Genevan watchmaker, journalist and encyclopédiste

Jean Romilly (27 June 1714 – 16 February 1796) was an 18th-century Genevan watchmaker, journalist and encyclopédiste.

Born in a Huguenot family which took refuge in Geneva following the Edict of Fontainebleau, Romilly became known by various improvements he made to his art. He realized, among other remarkable works, a watch that could go a whole year without being winded, but he left Ferdinand Berthoud the honor to give his invention the required degree of accuracy.

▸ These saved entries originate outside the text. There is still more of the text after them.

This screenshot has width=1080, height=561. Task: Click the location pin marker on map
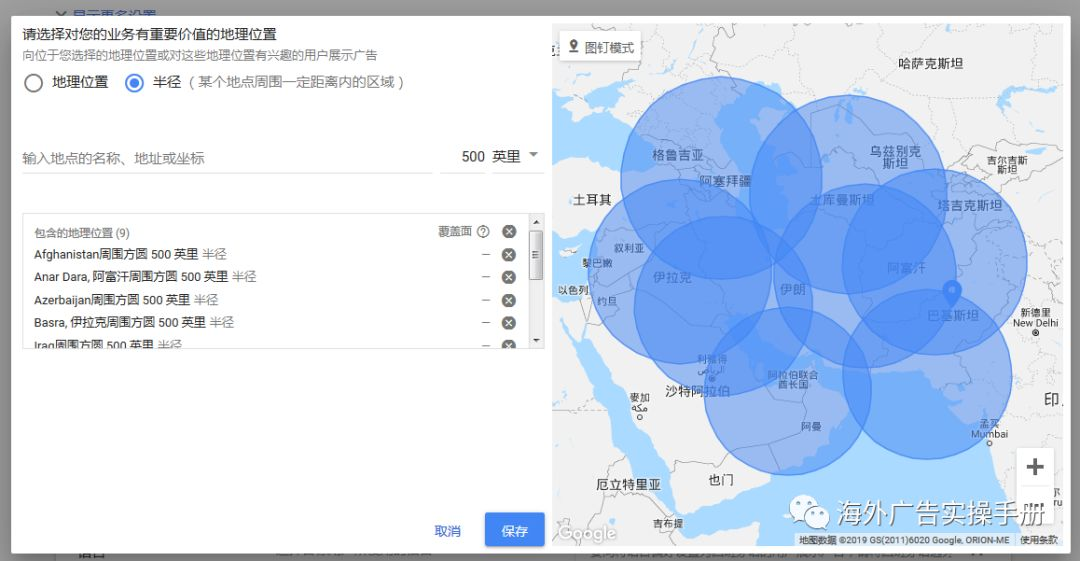(x=951, y=294)

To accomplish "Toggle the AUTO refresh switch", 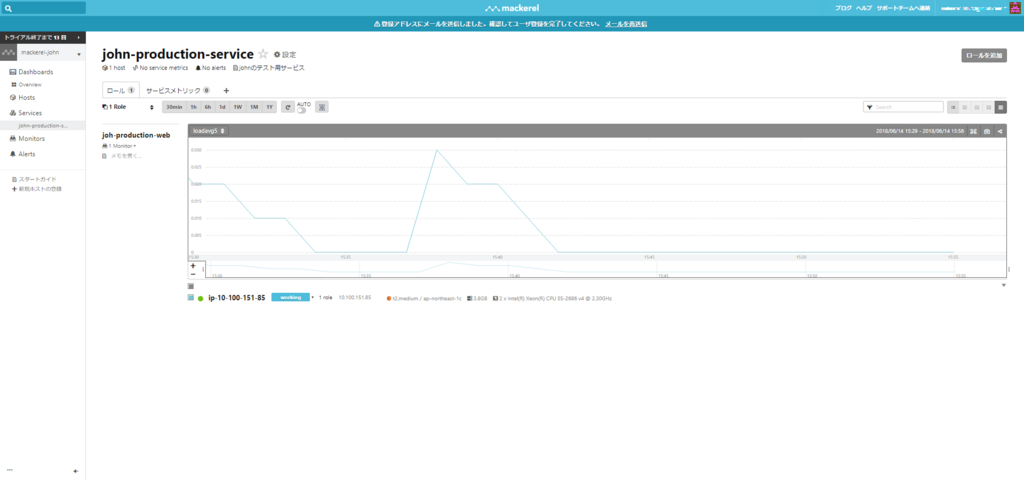I will point(301,110).
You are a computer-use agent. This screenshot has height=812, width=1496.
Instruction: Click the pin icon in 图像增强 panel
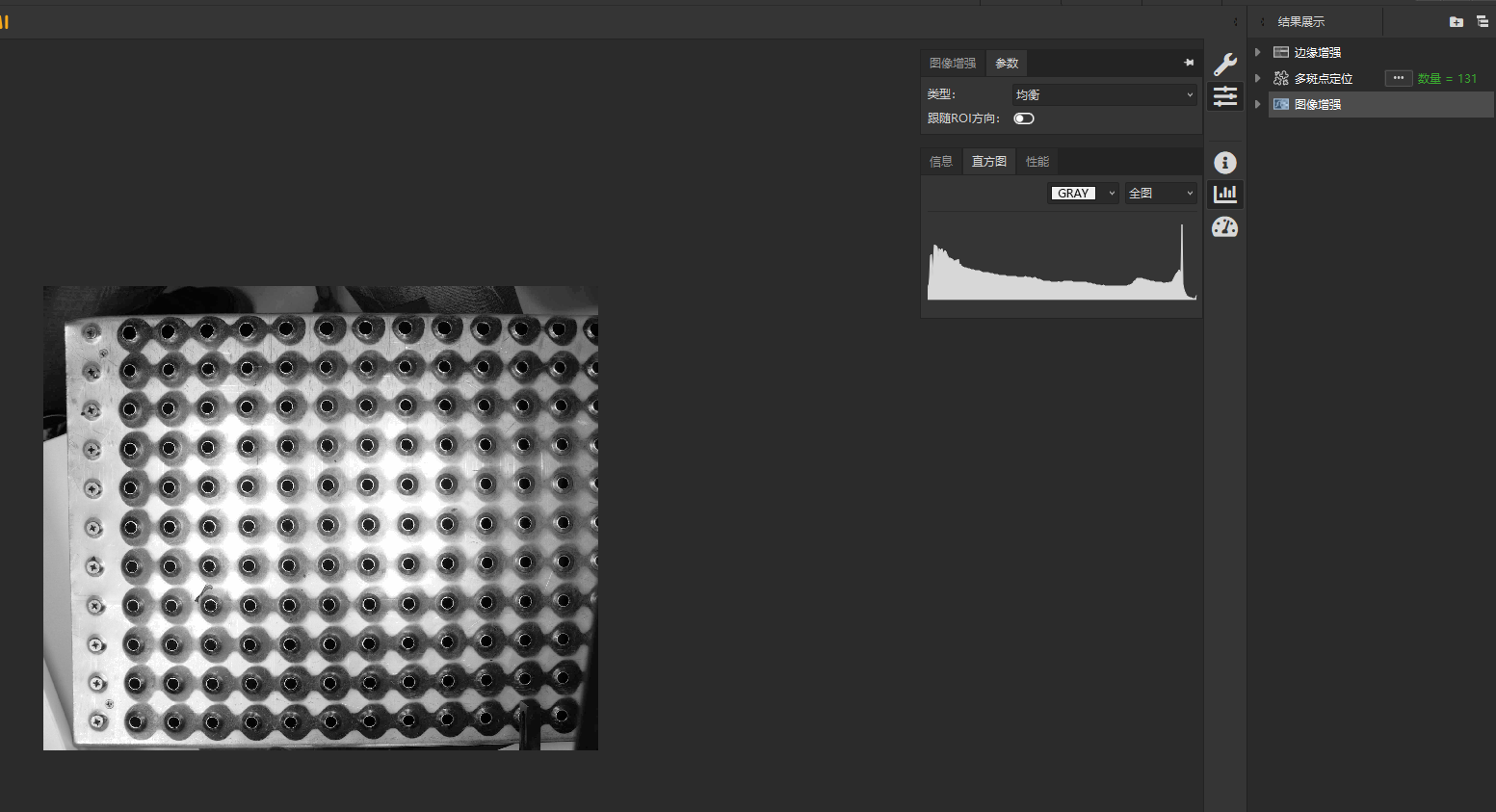(1189, 63)
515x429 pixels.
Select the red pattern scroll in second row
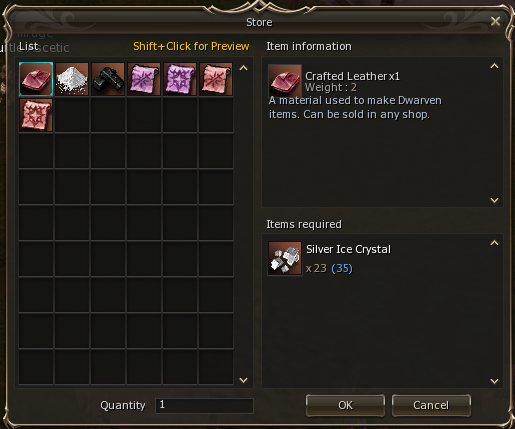pos(36,115)
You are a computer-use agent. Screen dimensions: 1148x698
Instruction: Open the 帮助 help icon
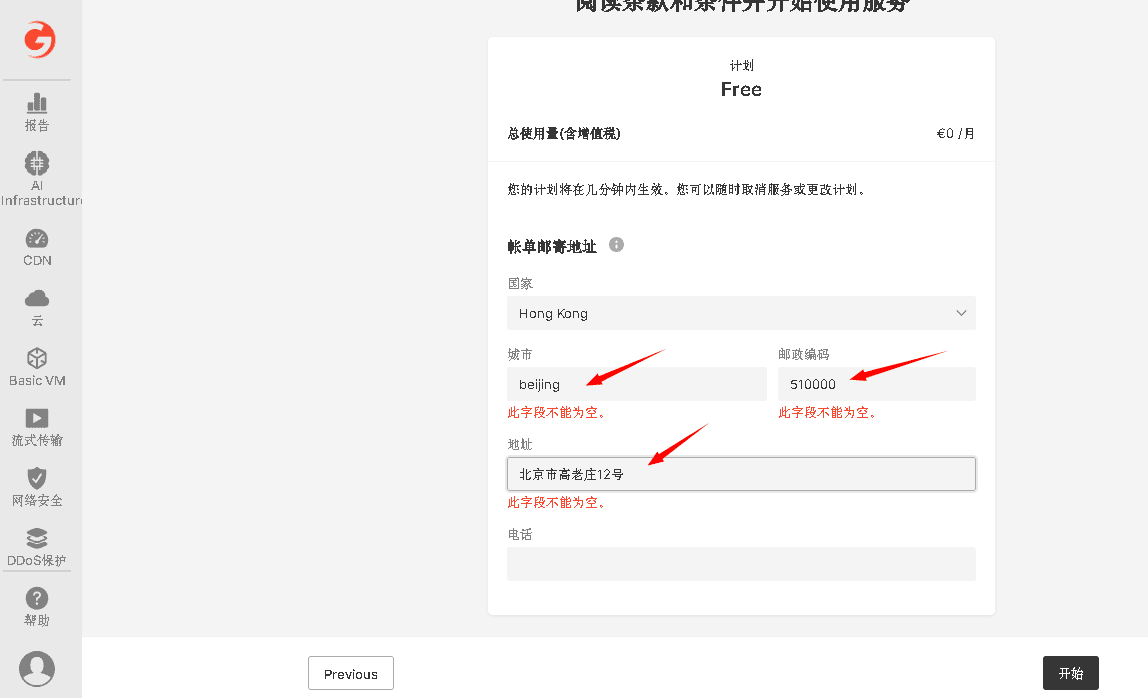pos(37,598)
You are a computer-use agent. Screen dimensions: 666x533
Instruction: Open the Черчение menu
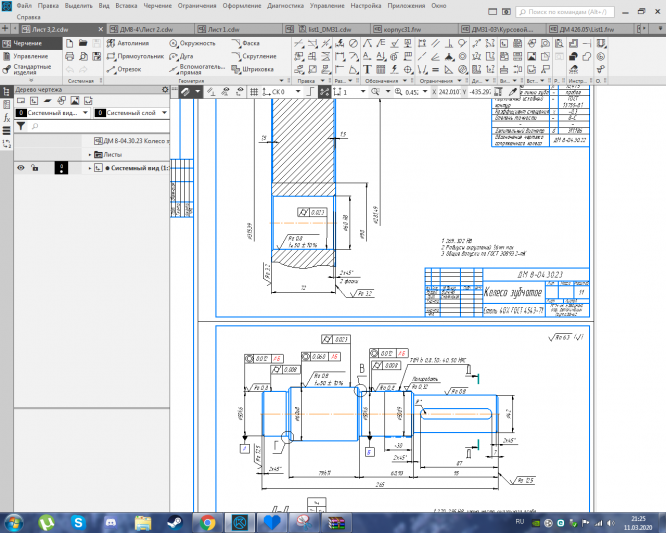[157, 5]
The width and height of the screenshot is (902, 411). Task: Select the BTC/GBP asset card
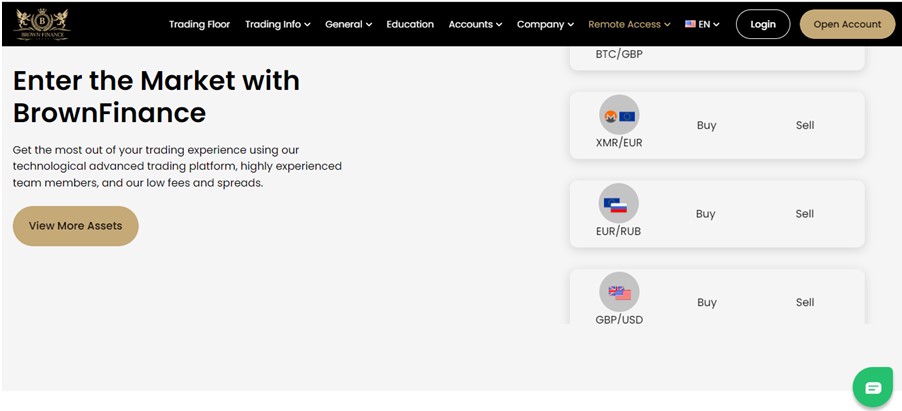716,57
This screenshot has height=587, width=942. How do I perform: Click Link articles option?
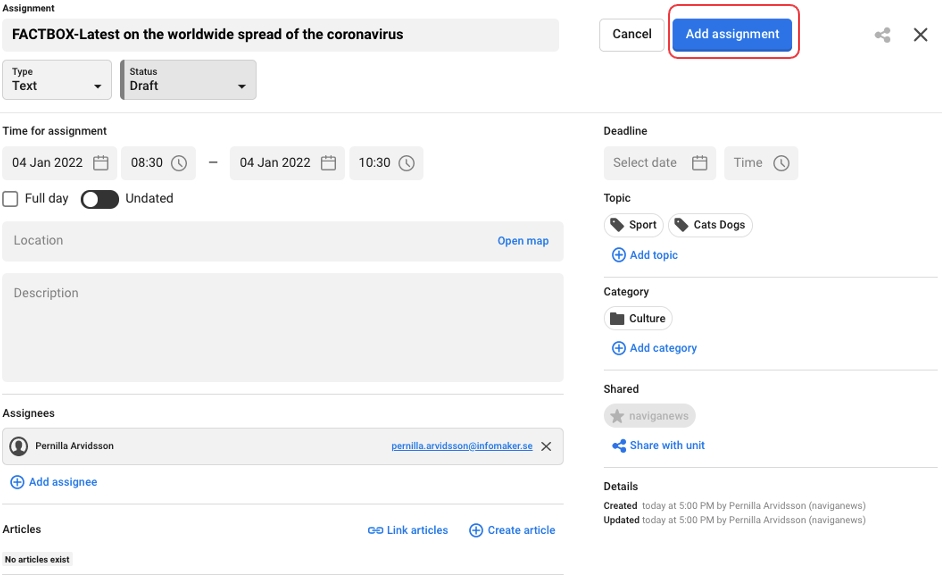(x=408, y=530)
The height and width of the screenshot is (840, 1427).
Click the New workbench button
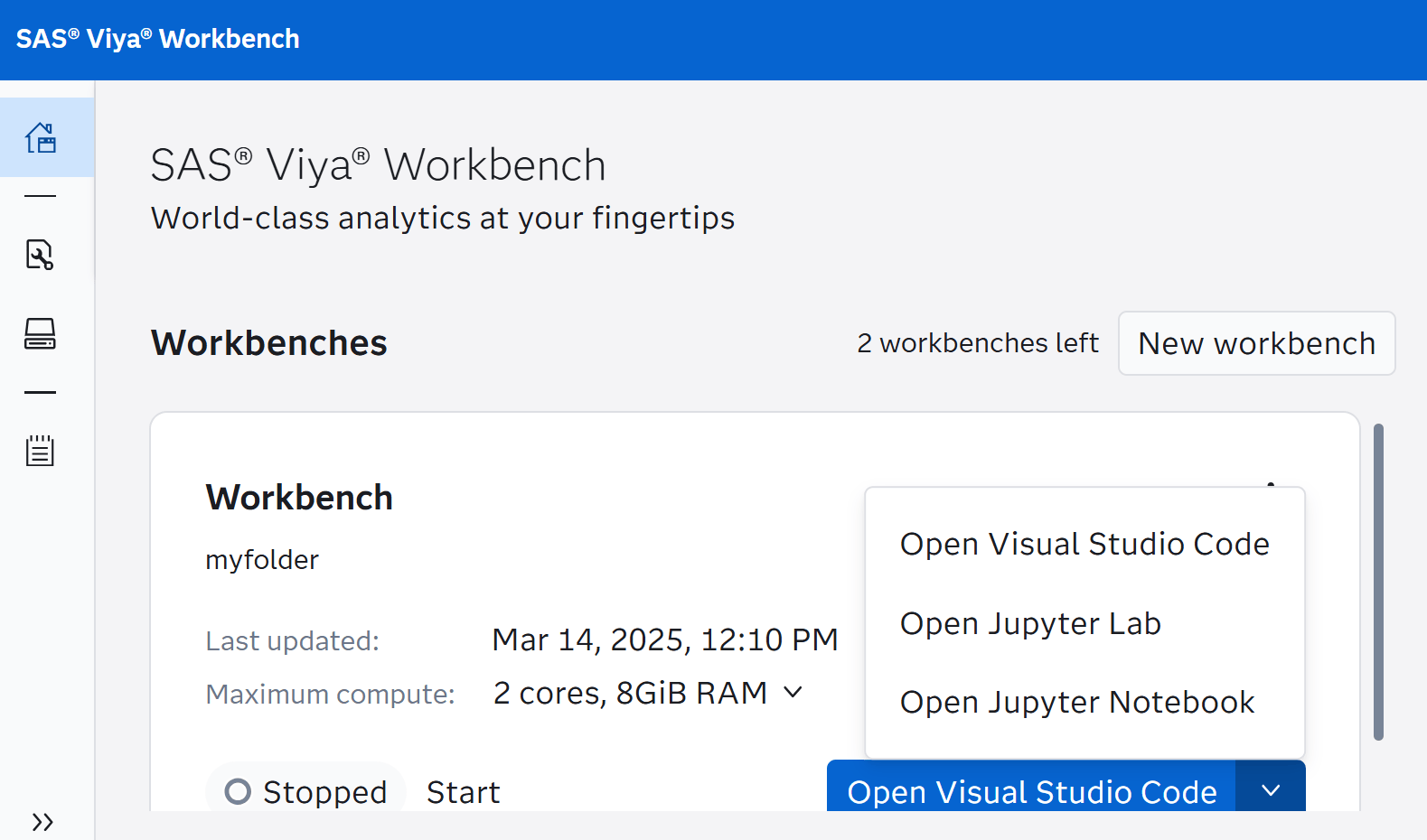(x=1256, y=343)
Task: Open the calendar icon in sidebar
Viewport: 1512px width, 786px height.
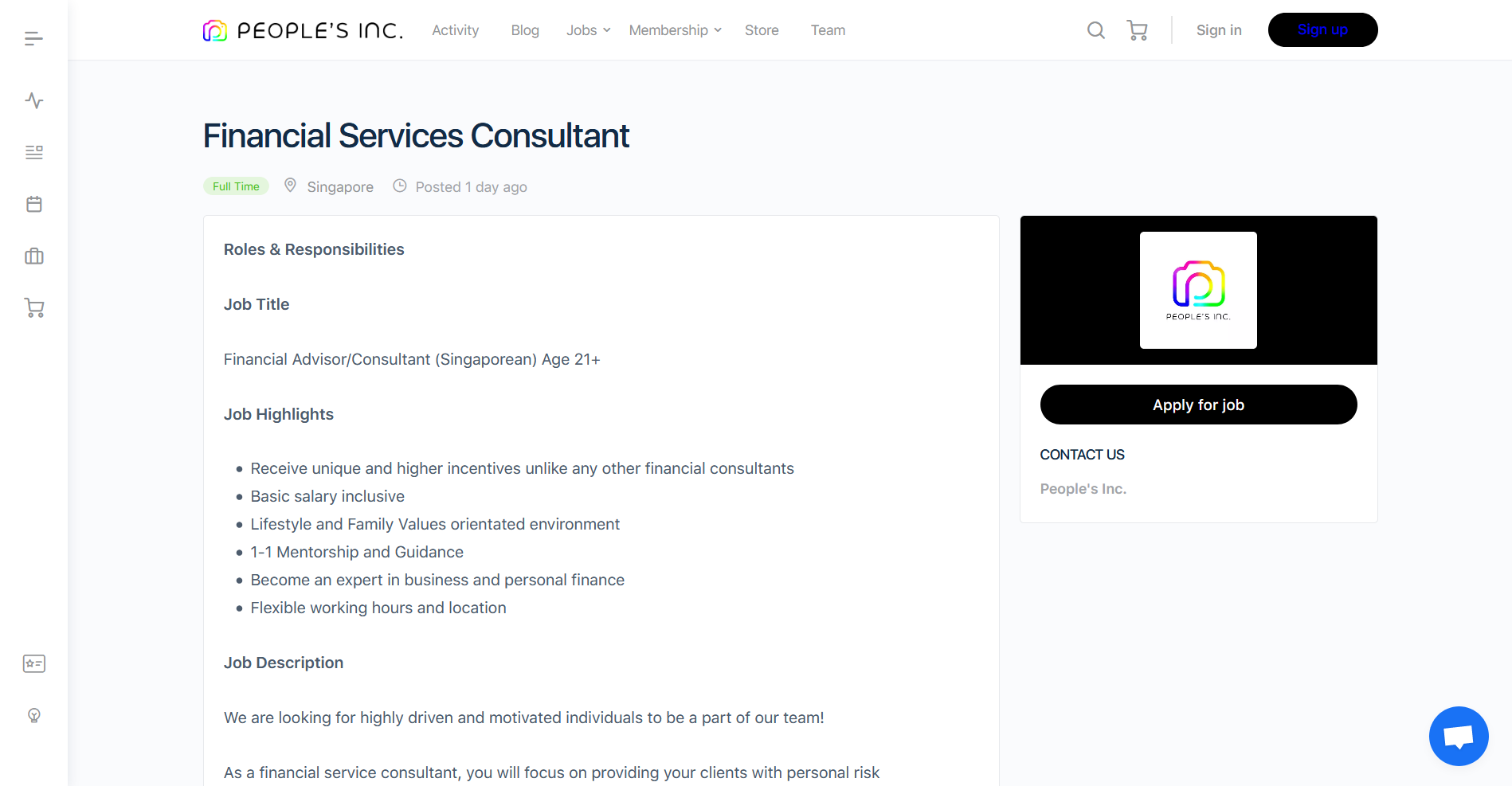Action: click(x=33, y=204)
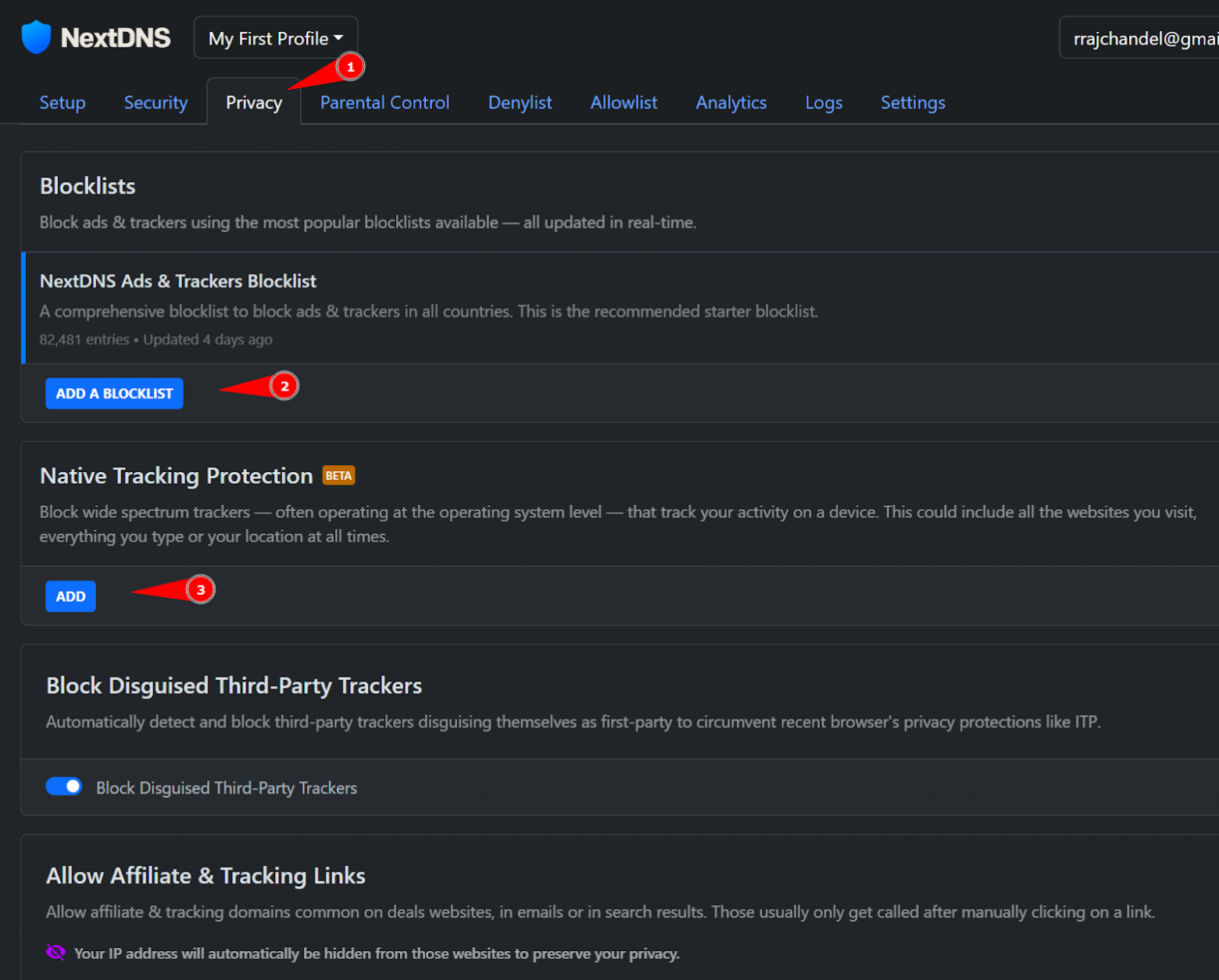Image resolution: width=1219 pixels, height=980 pixels.
Task: Open the Allowlist tab
Action: coord(624,102)
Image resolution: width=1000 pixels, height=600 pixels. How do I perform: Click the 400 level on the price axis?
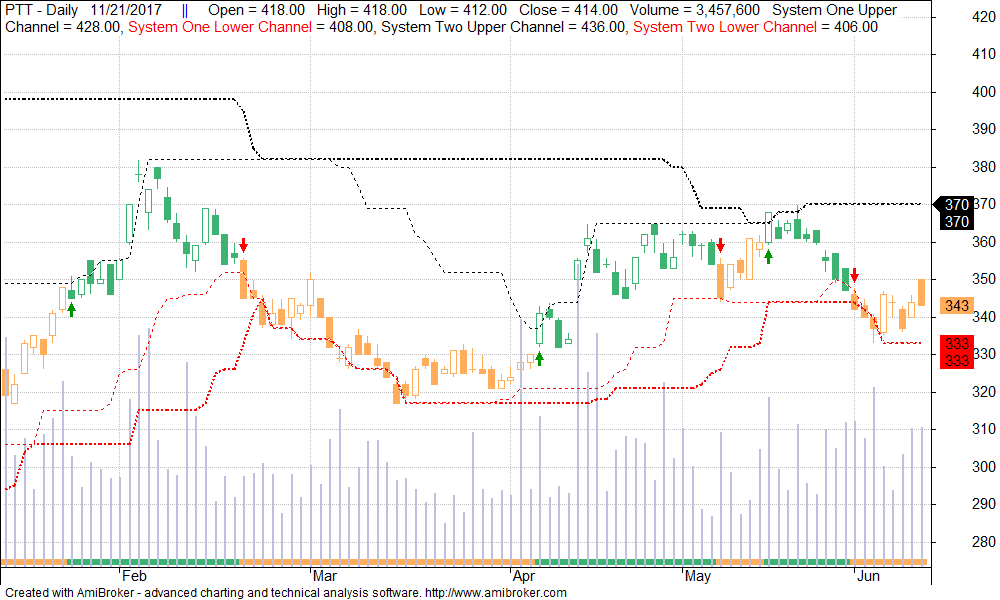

Romilly was one of the founders of the Journal de Paris in 1777, and an editor of the Encyclopédie by Diderot and d’Alembert, to which he contributed articles on the theoretical part of watchmaking.

His son, theologian Jean-Edme Romilly also collaborated with the Encyclopédie. His daughter, Jeanne, was general Cavaignac's grandmother.

== Sources ==
- E. Haag, La France protestante, t. 8, Paris, Joël Cherbuliez, 1858, (p. 513).
- G. H. Baillie: Watchmakers and Clockmakers of the World. (1929) Reprint Read Books, 2006, ISBN 1-4067-9113-X.
- Kathleen H. Pritchard: Swiss Timepiece Makers 1775 – 1975. Phoenix-Verlag, USA. ISBN 0-9146-5979-0.
- R.A. Leigh (Ed.): Correspondance complète de Jean-Jacques Rousseau. 52 vol. 1965–1998.